_What you should do_: Below are entries; output exactly the lines from the one with "Theatres and Office (359, 1736)" to the one with "Accessible seats (642, 1758)", both included, and nothing else.

Recorded data
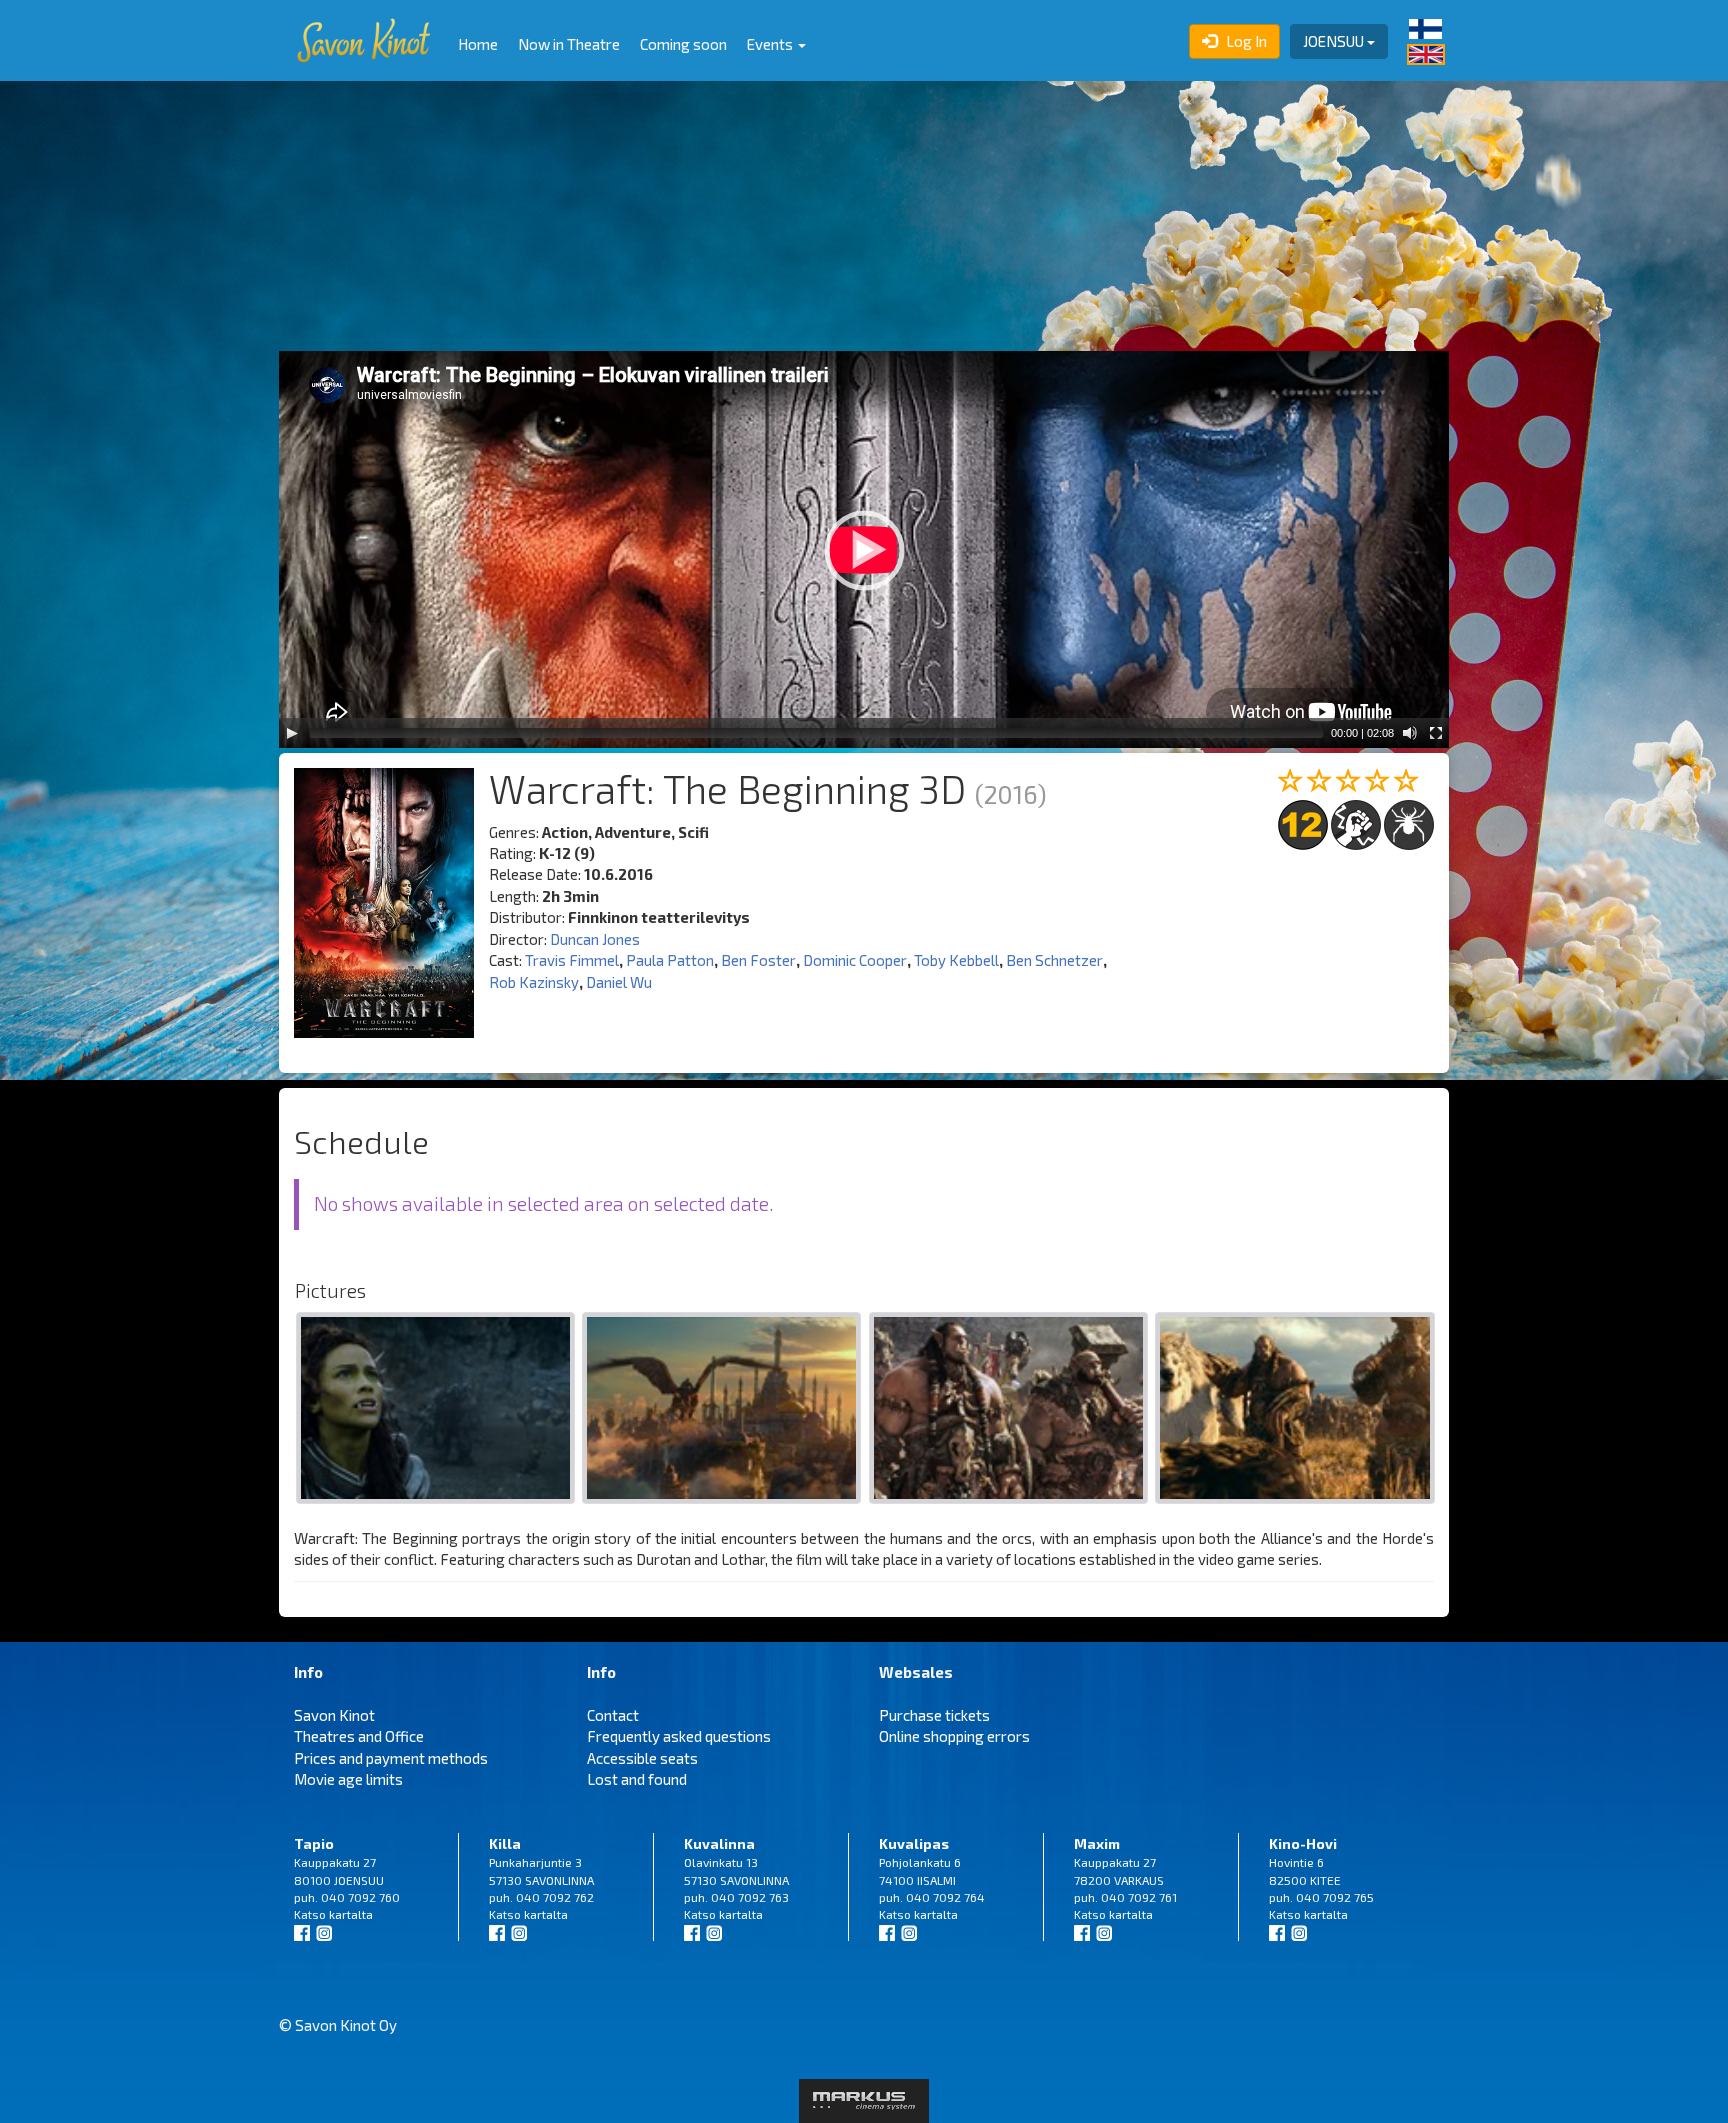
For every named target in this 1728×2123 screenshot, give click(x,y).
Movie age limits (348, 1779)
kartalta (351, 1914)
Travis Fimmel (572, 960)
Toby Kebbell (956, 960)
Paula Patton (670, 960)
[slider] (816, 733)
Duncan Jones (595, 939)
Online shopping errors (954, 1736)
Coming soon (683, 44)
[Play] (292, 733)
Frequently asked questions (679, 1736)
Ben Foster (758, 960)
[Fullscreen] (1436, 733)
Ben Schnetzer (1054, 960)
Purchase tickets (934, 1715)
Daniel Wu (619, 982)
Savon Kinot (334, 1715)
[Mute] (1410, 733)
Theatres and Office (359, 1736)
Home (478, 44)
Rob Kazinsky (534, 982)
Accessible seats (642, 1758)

==

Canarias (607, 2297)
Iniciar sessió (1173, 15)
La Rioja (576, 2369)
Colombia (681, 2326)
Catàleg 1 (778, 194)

_Solved problem_:
Theatres and Office (359, 1736)
Home (478, 44)
Rob Kazinsky (534, 982)
Accessible seats (642, 1758)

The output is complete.